American author, activist, publisher, and court-recognized cannabis expert

Chris Conrad (born March 10, 1953) is an American author, activist, curator, publisher and court-recognized expert in cannabis cultivation and use. He has played a key role in the shaping of the modern industrial and medical cannabis reform movements as the author of such seminal books as Hemp: Lifeline to the Future (1993) and Hemp for Health (1997), as well as through his activist work as the co-founder and first President of the Hemp Industries Association (HIA), founder of the Business Alliance in Commerce and Hemp (BACH), and a signature gathering coordinator for the Proposition 215 volunteer effort which made California the first US state to legalize the medical use of cannabis. The December 1999 issue of High Times ranked Conrad #10 on its list of the top 25 "living legends in the battle for legal cannabis."

==Books==
Conrad's writing career began when he designed and edited a revised edition of the hemp prohibition classic The Emperor Wears No Clothes by Jack Herer in 1990. He followed this with the publication of Hemp: Lifeline to the Future (1993), which was subsequently translated into Italian, and Hemp for Health (1997), which was subsequently translated into Spanish, Portuguese, Czech and German. He is also the author of Cannabis Yields and Dosages (2004) and Nostradamus and the Attack on New York.

Conrad has co-authored two books with collaborators Virginia Resner and his wife Mikki Norris: Shattered Lives: Portraits From America's Drug War and Human Rights and the US Drug War.

In 2007, Conrad contributed a chapter on cannabis history to Pourquoi & Comment Cultiver Du Chanvre by Michka, where his writing appeared alongside contributions from other notable authors such as Jorge Cervantes, Raphael Mechoulam and Stephen Jay Gould.

==Activist career==
In 1989, Conrad and his wife Mikki Norris co-founded the American Hemp Council, with the purpose of educating the American public on the many uses of industrial hemp and the laws against the crop in the United States.

In 1996, in the final weeks of the campaign (after the money came in and he was hired to do so), Conrad became the signature-gathering coordinator for the volunteer effort to pass California's Proposition 215, the initiative which would go on to make the state the first in the U.S. to legalize the medical use of marijuana.

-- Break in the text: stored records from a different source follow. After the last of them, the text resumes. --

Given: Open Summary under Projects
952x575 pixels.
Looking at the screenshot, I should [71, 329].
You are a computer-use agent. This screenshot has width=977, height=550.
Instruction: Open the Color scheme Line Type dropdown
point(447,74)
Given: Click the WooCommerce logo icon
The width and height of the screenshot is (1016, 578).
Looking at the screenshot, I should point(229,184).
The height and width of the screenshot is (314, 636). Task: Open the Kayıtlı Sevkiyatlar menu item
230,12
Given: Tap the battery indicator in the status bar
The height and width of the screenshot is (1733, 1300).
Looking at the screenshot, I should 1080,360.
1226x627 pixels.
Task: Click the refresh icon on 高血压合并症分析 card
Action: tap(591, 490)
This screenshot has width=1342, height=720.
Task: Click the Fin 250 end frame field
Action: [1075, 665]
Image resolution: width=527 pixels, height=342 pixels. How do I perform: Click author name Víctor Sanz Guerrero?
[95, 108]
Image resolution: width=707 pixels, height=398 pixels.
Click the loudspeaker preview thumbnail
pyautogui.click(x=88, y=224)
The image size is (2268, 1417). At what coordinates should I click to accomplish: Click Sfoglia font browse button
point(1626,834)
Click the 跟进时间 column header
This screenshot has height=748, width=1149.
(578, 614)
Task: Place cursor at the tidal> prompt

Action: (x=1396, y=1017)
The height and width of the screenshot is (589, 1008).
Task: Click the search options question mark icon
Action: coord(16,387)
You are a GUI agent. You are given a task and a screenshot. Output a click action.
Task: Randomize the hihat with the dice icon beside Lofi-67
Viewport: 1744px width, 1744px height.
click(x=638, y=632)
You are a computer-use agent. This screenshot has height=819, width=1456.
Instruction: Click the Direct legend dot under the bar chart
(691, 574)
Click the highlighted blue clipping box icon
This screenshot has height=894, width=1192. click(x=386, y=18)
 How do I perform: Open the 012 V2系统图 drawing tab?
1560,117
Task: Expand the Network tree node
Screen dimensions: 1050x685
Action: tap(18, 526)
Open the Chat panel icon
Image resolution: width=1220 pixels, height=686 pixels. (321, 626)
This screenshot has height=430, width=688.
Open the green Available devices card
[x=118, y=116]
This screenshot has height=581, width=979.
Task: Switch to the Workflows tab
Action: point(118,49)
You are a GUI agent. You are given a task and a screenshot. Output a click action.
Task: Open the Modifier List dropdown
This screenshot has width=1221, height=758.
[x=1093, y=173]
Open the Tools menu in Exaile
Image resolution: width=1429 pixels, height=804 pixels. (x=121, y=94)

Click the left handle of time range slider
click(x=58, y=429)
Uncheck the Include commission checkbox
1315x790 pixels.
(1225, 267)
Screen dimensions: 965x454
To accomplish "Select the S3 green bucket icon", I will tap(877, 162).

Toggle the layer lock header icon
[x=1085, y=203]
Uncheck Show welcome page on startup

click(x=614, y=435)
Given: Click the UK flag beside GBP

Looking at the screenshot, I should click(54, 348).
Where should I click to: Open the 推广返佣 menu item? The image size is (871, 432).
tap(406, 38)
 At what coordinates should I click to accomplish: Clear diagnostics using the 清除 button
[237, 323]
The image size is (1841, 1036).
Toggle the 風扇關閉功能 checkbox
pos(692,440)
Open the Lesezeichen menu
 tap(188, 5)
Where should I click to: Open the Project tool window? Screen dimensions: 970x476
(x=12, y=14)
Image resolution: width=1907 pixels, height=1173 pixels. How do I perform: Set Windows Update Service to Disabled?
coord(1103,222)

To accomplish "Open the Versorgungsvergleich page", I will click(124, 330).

He was also a vocal supporter of California's Proposition 19 in 2010, which came within four points of making California the first state to legalize all adult uses of cannabis.

Conrad has also been active in the movement to legalize industrial hemp, serving as the first president of the Hemp Industries Association (HIA) and founding the Business Alliance of Commerce in Hemp (BACH).

==Oaksterdam faculty==
Since 2007, Conrad has taught at Oaksterdam University's Oakland, California campus, where he teaches the history and politics of cannabis.

==Exhibits curated==
In 1993 and 2000, Conrad curated and designed the Hash-Marijuana-Hemp Museum in Amsterdam, the Netherlands. In 1995, Conrad and his wife Mikki Norris partnered with Virginia Resner to create and curate the "Human Rights '95: Atrocities of the Drug War" photo exhibit to put a human face on non-violent prisoners of the Drug War and to show how the Drug War operates through their stories. Launched at the Fort Mason Center in San Francisco on June 24, 1995, to commemorate the 50th anniversary of the United Nations, the exhibit was put in the context of the UN's Declaration on Human Rights. The grand opening presented a program called "Give Drug Peace a Chance" which included Ram Dass, Paul Krassner, Jello Biafra, Ngaio Bealum, New Riders of the Purple Sage, and Terence Hallinan. They toured with this exhibit for many years, creating smaller excerpted displays that were shown at libraries, universities, conferences, and other events under the name "Human Rights and the Drug War". From 2011 to the present, Conrad has curated the Oaksterdam Cannabis Museum in Oakland, California.

==Awards==
In 2001, Conrad and Norris received the Drug Policy Alliance's Robert C. Randall Award for Achievement in the Field of Citizen Action, along with collaborator Virginia Resner, Randy Credico of the William Moses Kunstler Fund for Racial Justice and Nora Callahan of the November Coalition.

In 2004, Conrad and Norris received the Outstanding Citizen Activism Award at the 2004 national NORML conference.

In 2010, Conrad was the recipient of Oaksterdam University's Lifetime Achievement Award.

In 2014, Conrad and his wife Mikki Norris were jointly awarded the Seattle Hempfest Outstanding Cannabis Activist Award in recognition of their writing and advocacy work.